En dicha caleta el chico y su señora y su pareja de hijos, atraía a la mayoría que no tenía billete para ir a las brujas o para desplazarse a otros barrios más citadinos para menear el esqueleto y batir la lengua.
Entre el 60 y el 70 del pasado siglo el señor Vidal tenía una clientela fiel de trabajadores de las tres avícolas y algunas chacras que convivían por la zona.
Un Garage de lavados y engrases de automóviles y camiones.
La primera mayoría de clientes eran los que le mandaban a hacer Hojotas, que eran unas chalas con base de neumático y tiras de plástico o de cuero.
Las mismas que chapoteaban en el polvo del suelo de la picada, al son de la piragua de la Guillermo Cubillos, cumbia salida del vinilo salvador que hacía redondos los sábados del personal precordillerano.
O quién se animara con guitarra. Con cajones para la percusión. Las palmas. Las risotadas.
Joaquín era de los quitados de bulla. Se sentaba en una de las mesas de la esquina con la cazuela humeante, el amasado pan de los días, los amarillos de los ajíes cercanos y una copa de buen tinto.
Y sonreía, sobretodo cuando llegaba su niña de cerca de la plaza egaña. La bella Doris que dejo el oficio por él.
Con la que se casó el 71 y tuvieron un hijo que ahora que evocamos la historia, es un chileno patiperro que le va muy bien en Nueva Zelandia.
La mediagua de metal se apoya en la gran muralla de la iglesia, con su claustro de monjas internas que cuando cantaban y el sol andino venía a mover las campanas, a mi y al zapatero y a la familia de la gran picada nos parecía que realmente los milagros existían.
Que los domingos al mediodía en esos segundos que podían ser el minuto feliz de la semana.
Todos de zapatos lustrados y en un ovejerío que lamentablemente para el setenta por ciento de todos aquellos de este bello recuerdo, no era más que redimir un rato las pegas del cuerpo. Ponerle Betún alegre.
Media suela o media entera. O a veces le dio por hacer unos zapatos eternos.
Un par de ellos se los compró Alfredo Bessa Merlet.
Curado de tomo y lomo. De los que la altanería le brotaba porque comía poco en relación con lo que tomaba y lamentablemente para el en la picada no encontraba palmas que le aplaudieran la tontera.

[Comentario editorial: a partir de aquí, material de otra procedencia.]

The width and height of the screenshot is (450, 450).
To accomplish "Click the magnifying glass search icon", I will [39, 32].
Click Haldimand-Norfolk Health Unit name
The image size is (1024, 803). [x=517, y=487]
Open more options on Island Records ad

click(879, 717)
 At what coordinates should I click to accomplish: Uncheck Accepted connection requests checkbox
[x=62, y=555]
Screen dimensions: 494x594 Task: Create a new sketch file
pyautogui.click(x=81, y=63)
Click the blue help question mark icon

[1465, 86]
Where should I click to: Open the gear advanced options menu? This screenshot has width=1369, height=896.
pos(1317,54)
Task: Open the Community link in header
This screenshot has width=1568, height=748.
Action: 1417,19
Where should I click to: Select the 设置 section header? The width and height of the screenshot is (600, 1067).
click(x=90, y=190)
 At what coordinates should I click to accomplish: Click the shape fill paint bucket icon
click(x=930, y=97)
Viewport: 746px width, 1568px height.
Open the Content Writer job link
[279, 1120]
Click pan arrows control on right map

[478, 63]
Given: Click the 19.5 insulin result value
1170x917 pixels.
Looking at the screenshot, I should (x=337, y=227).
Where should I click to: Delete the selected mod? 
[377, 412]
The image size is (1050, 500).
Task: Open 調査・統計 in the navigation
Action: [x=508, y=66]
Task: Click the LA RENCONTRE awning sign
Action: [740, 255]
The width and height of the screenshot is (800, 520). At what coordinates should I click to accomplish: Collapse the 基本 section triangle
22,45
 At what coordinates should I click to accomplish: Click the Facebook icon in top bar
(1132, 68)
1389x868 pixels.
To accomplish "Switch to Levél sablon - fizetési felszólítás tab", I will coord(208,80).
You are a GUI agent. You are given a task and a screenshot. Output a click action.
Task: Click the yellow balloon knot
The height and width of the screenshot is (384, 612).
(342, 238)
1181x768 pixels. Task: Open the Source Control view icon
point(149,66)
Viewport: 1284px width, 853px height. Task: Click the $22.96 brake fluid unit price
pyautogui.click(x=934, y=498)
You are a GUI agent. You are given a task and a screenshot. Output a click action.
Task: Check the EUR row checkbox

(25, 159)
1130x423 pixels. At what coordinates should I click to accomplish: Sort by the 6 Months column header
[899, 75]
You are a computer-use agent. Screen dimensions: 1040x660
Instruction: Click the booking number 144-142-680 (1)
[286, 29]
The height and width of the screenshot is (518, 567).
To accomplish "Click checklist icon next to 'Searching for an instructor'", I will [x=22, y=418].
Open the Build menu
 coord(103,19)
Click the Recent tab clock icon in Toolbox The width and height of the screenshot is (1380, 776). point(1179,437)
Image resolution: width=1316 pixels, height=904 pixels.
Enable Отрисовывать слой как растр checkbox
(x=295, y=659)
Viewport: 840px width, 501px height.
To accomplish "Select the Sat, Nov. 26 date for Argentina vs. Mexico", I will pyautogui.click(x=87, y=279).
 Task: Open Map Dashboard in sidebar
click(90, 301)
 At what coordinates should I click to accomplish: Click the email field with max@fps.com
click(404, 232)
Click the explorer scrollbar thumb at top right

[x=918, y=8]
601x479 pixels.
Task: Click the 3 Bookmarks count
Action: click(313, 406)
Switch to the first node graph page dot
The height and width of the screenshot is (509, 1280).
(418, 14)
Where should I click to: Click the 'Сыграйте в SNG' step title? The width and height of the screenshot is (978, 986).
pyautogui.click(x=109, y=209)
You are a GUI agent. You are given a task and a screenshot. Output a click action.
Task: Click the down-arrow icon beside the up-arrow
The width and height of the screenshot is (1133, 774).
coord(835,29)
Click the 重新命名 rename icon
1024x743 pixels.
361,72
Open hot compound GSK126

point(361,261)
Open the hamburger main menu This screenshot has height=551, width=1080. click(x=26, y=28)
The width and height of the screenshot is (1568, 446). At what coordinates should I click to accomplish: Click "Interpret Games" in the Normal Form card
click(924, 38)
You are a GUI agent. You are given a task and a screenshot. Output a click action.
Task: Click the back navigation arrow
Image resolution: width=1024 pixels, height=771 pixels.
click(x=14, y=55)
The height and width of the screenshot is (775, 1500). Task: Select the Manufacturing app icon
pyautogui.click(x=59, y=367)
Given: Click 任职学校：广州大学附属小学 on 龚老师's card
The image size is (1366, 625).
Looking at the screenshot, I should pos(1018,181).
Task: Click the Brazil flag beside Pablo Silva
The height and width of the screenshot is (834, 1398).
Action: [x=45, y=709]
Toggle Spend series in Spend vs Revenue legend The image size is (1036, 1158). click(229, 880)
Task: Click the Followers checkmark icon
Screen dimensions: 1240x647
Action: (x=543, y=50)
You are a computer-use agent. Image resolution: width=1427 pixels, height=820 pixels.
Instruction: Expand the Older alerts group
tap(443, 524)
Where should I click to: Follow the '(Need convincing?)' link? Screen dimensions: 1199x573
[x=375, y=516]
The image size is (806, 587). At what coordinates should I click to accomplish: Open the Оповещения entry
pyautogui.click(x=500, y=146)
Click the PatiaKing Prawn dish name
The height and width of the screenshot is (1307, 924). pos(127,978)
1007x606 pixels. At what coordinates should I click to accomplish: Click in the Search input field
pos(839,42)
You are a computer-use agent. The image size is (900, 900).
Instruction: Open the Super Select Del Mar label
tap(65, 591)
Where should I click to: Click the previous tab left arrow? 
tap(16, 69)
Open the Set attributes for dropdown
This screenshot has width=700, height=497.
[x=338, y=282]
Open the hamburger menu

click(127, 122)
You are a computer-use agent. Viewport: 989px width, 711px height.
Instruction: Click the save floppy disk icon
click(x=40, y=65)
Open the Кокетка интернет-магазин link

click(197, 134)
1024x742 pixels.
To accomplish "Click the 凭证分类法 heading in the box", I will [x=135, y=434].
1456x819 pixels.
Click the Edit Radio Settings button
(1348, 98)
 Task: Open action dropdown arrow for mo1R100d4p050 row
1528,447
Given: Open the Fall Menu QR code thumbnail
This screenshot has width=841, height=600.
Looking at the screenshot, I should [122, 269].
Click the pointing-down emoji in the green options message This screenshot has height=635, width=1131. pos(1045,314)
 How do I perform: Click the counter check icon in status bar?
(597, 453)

Hasta que un sábado de septiembre, se puso tan cargante que le robaron los zapatos y el vestón que se había mandado a hacer al sastre de la calle Valladolid.
Don Joaquín le fabricó otros con la promesa de que no se los pusiera cuando fuera a entregarse al abismo de alguna de las noches dela picada.
Así era este zapatero. Partidario de Jorge Alessandri. Generoso con su gente del barrio. Con los Allendistas. Algunos de Radomiro Tomic.
Y el otro tercio, del partido de la barra del bar y de las cazuelas de la señora Carmen.
Tolerante en la partida de dominó cuando los que perdían ante su expertis se ponían pesados.
De letra fina para anotar a los deudores.
De mirada hacia la cordillera cuando alguna beata pasaba por su puesto eterno a aliñarle el espárrago.
Con los jóvenes que alucinados le admirábamos por ser un gran ser humano, de esos que hacen la sombra en una esquina de la República recuperada.
Don Joaquín Vidal, de oficio Zapatero.
Hoy por hoy, volvió a desempolvar en cuaderno de fiaos.
Fiaos los unos a los otros como yo os fié.